> _Tasks to complete_
a - In the passage on Alexander Mackenzie below, list every relative of his whom it identifies by name, along with how each is related to him.
b - Carry on the passage on Alexander Mackenzie below, picking up right after its final sentence.

> _Excerpt to read_
==*==

Sir Alexander Mackenzie — knighted in 1802 by King George III (as Knight Bachelor) for achievements in exploration — was born in 1762 in Stornoway. Stornoway is on the isle of Lewis in the Outer Hebrides of Scotland. One of his greatest, grandest explorations and claims to fame was that his east to west crossing of North America (north of Mexico) predated the Lewis and Clark expedition by a decade.
Mackenzie had an older brother and two sisters. His father was Kenneth Mackenzie, and his mother was Isabella Maciver.
In 1774, part of his family moved to New York (Kenneth left his daughters behind). Both his father and uncle, John, joined the King’s Royal Regiment of New York. Kenneth became a commissioned lieutenant in 1776; he served until 1780 (he died suddenly at Carleton Island, N.Y.). Alexander, the young man who was to become the famous explorer, was left in the care of his aunts. In 1778, as life in the Mohawk Valley became difficult for loyalists, Alexander was sent to Montreal to attend school.
At the time Mackenzie arrived in Montreal, it was already established as the center of American fur trade. In 1779, as a young man of only 19 years, he began working in the trade as a clerk for Finley and Gregory, later to be administered by Normand Macleod, and still later, in 1787, to be merged with their rival, the North West Company.
It could be said that Mackenzie’s penchant for arduous and dangerous explorations has its routes in his working for what would be part of the North West Company. He was offered a partnership in the company if he would agree to travel west. He did travel west, and it didn’t take long before he began his first search for the Northwest Passage…
Travelling to Lake Athabasca (now, northeast Alberta) in 1787, Mackenzie is credited as a co-founder of Fort Chipewyan. He was sent to replace Peter Pond, who among other negative qualities had been known to have a bad temper and occasional violent streak. (He was largely believed responsible for the death of a rival trader.) Mackenzie was to learn something from the older explorer that probably set in motion his grand explorations. Pond believed that a nearby river led to the Northwest Passage. Mackenzie was so taken by the possibility that two years later, in 1789, he set off with trappers, Indian guides, and their wives to follow the river. What we now know as the Mackenzie River was followed by this group of intrepid explorers for 1,000 of its 1,100 miles. When they finally arrived at its mouth, instead of the Northwest Passage they found a new route that led to the Arctic Ocean!

==*==

> _Extracted data_

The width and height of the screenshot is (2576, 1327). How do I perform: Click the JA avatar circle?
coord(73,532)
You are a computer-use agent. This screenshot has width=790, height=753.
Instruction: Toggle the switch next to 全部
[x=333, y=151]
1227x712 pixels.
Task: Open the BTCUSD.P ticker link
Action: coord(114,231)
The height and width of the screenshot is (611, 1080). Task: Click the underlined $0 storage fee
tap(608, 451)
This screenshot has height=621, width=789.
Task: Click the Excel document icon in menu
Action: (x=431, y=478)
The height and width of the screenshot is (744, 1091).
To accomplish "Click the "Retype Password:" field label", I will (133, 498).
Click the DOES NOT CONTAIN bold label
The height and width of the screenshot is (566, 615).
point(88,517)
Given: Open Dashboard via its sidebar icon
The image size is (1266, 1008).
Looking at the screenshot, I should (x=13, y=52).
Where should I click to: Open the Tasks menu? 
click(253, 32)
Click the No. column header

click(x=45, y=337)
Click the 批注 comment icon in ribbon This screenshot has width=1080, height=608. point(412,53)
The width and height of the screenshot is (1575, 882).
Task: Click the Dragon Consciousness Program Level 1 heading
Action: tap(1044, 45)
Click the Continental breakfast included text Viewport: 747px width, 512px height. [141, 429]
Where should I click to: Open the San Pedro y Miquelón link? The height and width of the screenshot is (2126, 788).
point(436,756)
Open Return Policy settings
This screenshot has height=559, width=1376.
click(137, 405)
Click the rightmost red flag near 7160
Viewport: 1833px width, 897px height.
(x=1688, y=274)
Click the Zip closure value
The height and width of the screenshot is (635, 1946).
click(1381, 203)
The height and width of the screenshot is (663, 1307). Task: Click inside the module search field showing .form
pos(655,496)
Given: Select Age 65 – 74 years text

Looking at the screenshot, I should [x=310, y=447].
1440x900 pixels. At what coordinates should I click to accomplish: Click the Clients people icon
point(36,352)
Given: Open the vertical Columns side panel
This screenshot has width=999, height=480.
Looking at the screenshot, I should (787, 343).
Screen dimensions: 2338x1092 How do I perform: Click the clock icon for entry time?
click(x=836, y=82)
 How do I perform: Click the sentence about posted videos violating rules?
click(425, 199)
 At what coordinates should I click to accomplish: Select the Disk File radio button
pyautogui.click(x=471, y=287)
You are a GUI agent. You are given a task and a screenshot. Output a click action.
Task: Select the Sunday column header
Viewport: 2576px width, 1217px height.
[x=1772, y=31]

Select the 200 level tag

==*==

> _Responses for each task_
a - Kenneth Mackenzie (father), Isabella Maciver (mother), and John (uncle).

b -
It would have to have been around the time he settled in at Fort Chipewyan that he first got married. It’s very difficult to uncover mention of Mackenzie’s first wife, but the following, with credit due and given to Dorthea Horton Calverley (the Calverley Collection is her namesake), may help. In her thoroughly researched piece on Mackenzie, in discussing how he had “to learn to live Indian fashion”, she mentioned something that had been reported from a fur trader and writer named Godsell. Apparently a Metis woman a ‘Black’ Mackenzie from the Peace River area, had claimed descent from Mackenzie.
The man the explorer Mackenzie was driven; he was both physically and mentally strong. He was a taskmaster. About this, Joseph Burr Tyrrell said he was “a man of masterful temperament, and those who accompanied him, whether white men or natives, were merely so many instruments to be used in the accomplishment of any purpose which he had in hand.” Despite or because of that — and we know the following from his journals — Mackenzie inspired loyalty. He was a great leader, even over-confident. In one journal entry he wrote “My Men … declare themselves now and at any time ready to go with me wherever I choose to lead them.”
Thus undeterred following what he considered to be a failure after his first expedition (certainly, we know the North West Company wasn’t too impressed with it), he returned to England in 1791 to improve his cartography and navigational skills. This was to prove the impetus for his greatest exploration. A year later — it was the spring of 1792 — Mackenzie returned to the Fort, to again set off in search of the Passage.
He and his guides and crew canoed up the Peace River. This lengthy journey, interrupted for the winter where they stayed at Fort Fork (this would later become the province of Alberta), they continued further up the river the following spring, and began to travel the Parsnip River. The journey bore on, and the party crossed the continental divide; following that, they travelled down the Fraser River (now the province of British Columbia), where they abandoned canoe and walked west. Mackenzie was wisely depending upon his Indian guides to keep on track. That same year the group returned to Fort Fork.
Mackenzie published an account of his explorations, Voyages from Montreal, in 1801. In the book, he urged the British to seize control of the Northwest through the building of more forts. It was the next year that he was awarded his Knighthood. Interestingly, it was said that Jefferson’s response to reading Mackenzie’s book was to send explorers Lewis and Clark out in 1803 to find an easier trade route to the Pacific.
Mackenzie was married twice, and most likely his second marriage caused a stir: it was in 1812, when he was 48 years old. His new bride, Geddes Mackenzie (one of two twin daughters of George Mackenzie) was only 14 years old! They went on to live between London and Avoch. They had a daughter in 1816, and two sons; one in 1819, and the other a year later. Mackenzie’s quick physical decline has for the most part been attributed to Bright’s disease. After seeking medical advice on his condition in Edinburgh, he died suddenly on his way home to the Avoch estate in early 1820.
patrica strube says
this biography sucks
destiny says
i really hope hope his children where ok
jenny says
ikr? like he was such a great guy and he died of brights disease and then like his kids and wife were probably at home waiting for their beloved father and husband to come home and then BOOM! he doesnt… 🙁
Honey says
WTF!He married a 14 year old girl!Thats just messed up!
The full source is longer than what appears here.